Exercise goal – Your answer must be the exact lines below, starting with the line with "Given: Open the Tech menu item" and going on through the line with "Given: Click the", both included, with no pictures.

Provided records –
=-=-=-=-=

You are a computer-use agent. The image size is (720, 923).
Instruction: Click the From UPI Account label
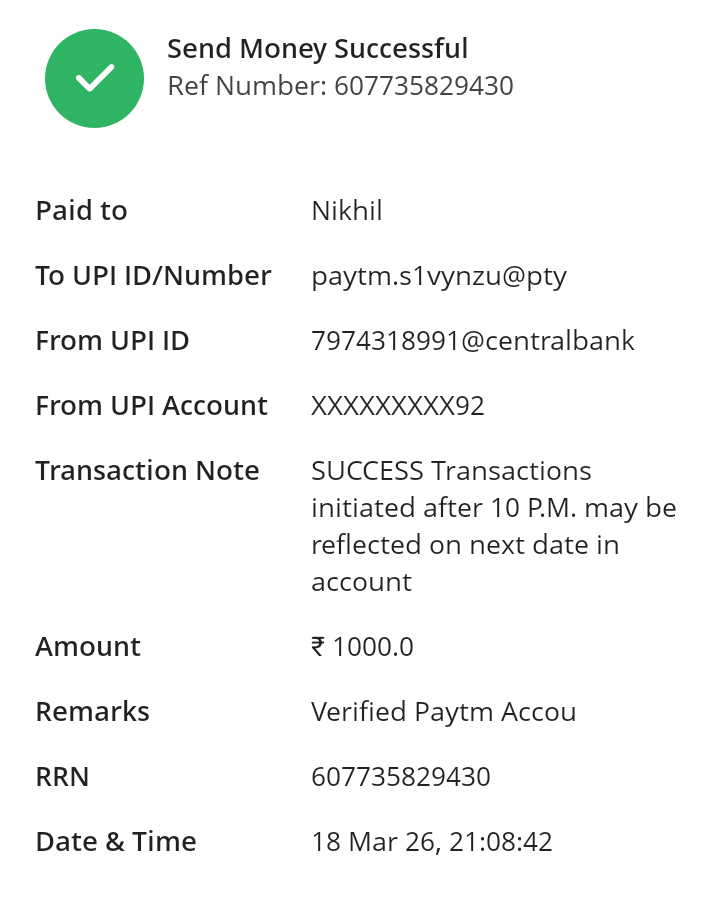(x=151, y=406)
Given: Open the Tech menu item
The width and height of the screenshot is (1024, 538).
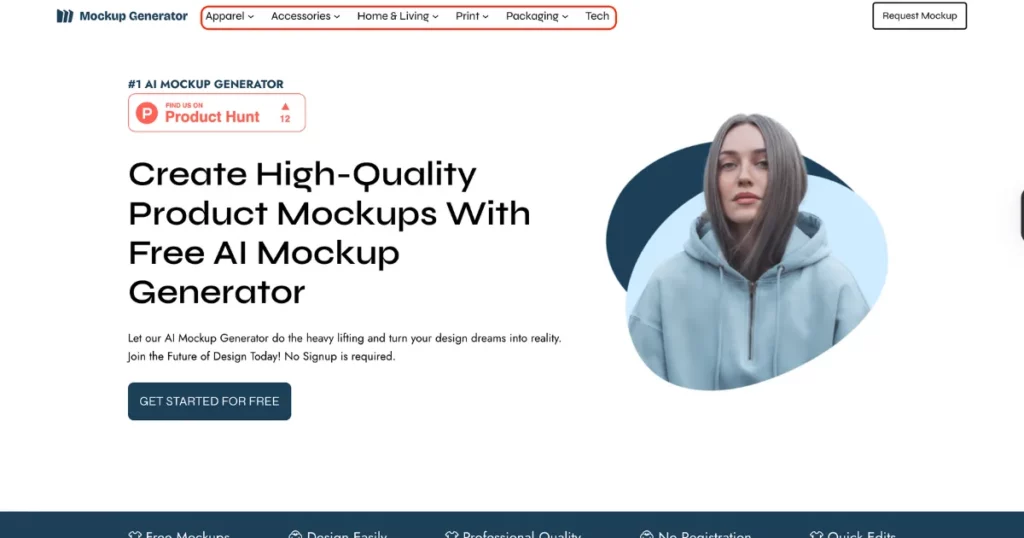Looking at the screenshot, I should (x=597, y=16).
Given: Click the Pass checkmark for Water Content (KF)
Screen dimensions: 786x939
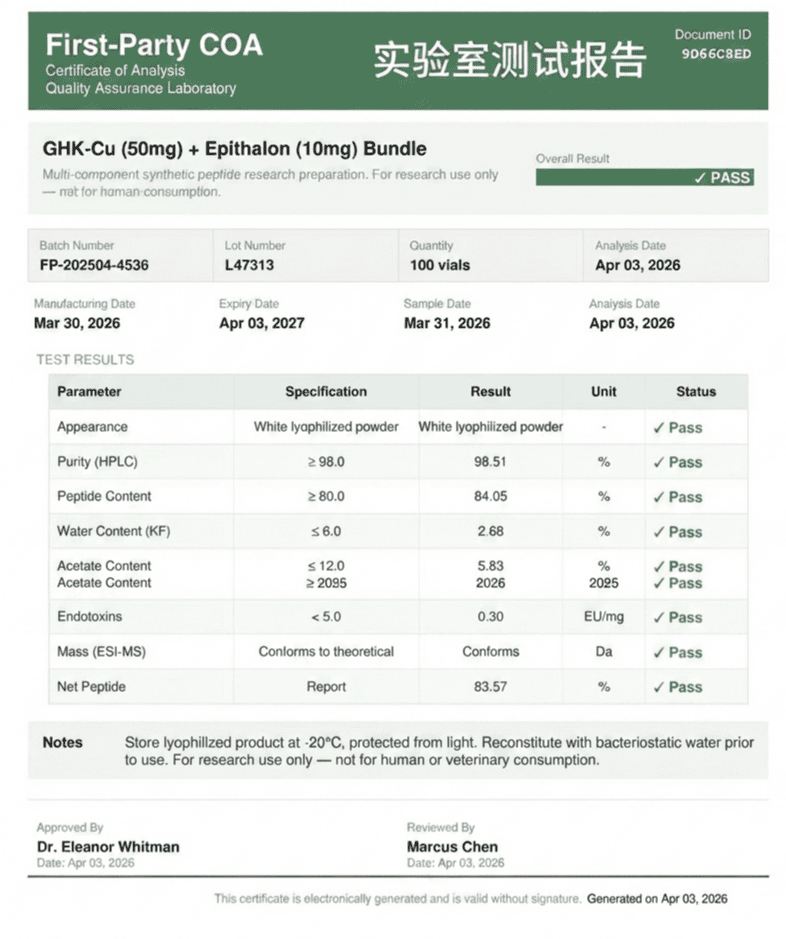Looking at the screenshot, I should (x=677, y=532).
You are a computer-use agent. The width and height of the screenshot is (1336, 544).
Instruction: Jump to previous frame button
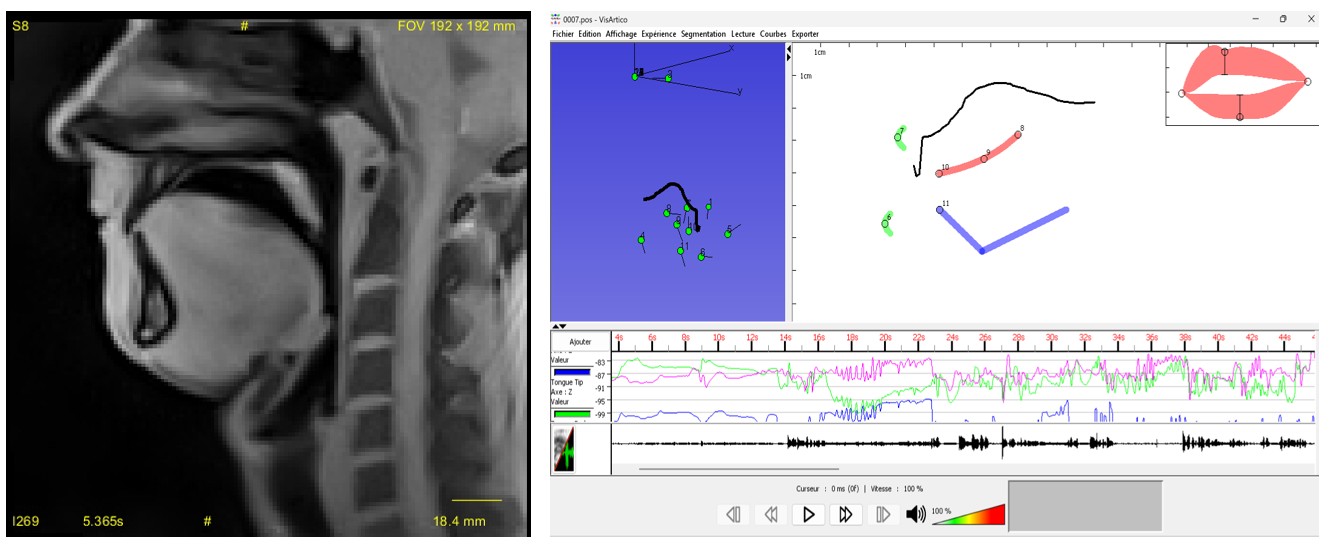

=-=-=-=-=

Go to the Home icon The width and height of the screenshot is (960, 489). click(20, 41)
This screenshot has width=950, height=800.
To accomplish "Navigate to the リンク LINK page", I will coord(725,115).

=-=-=-=-=

Expected answer –
Given: Open the Tech menu item
The width and height of the screenshot is (1024, 538).
Looking at the screenshot, I should (x=597, y=16).
Given: Click the Pass checkmark for Water Content (KF)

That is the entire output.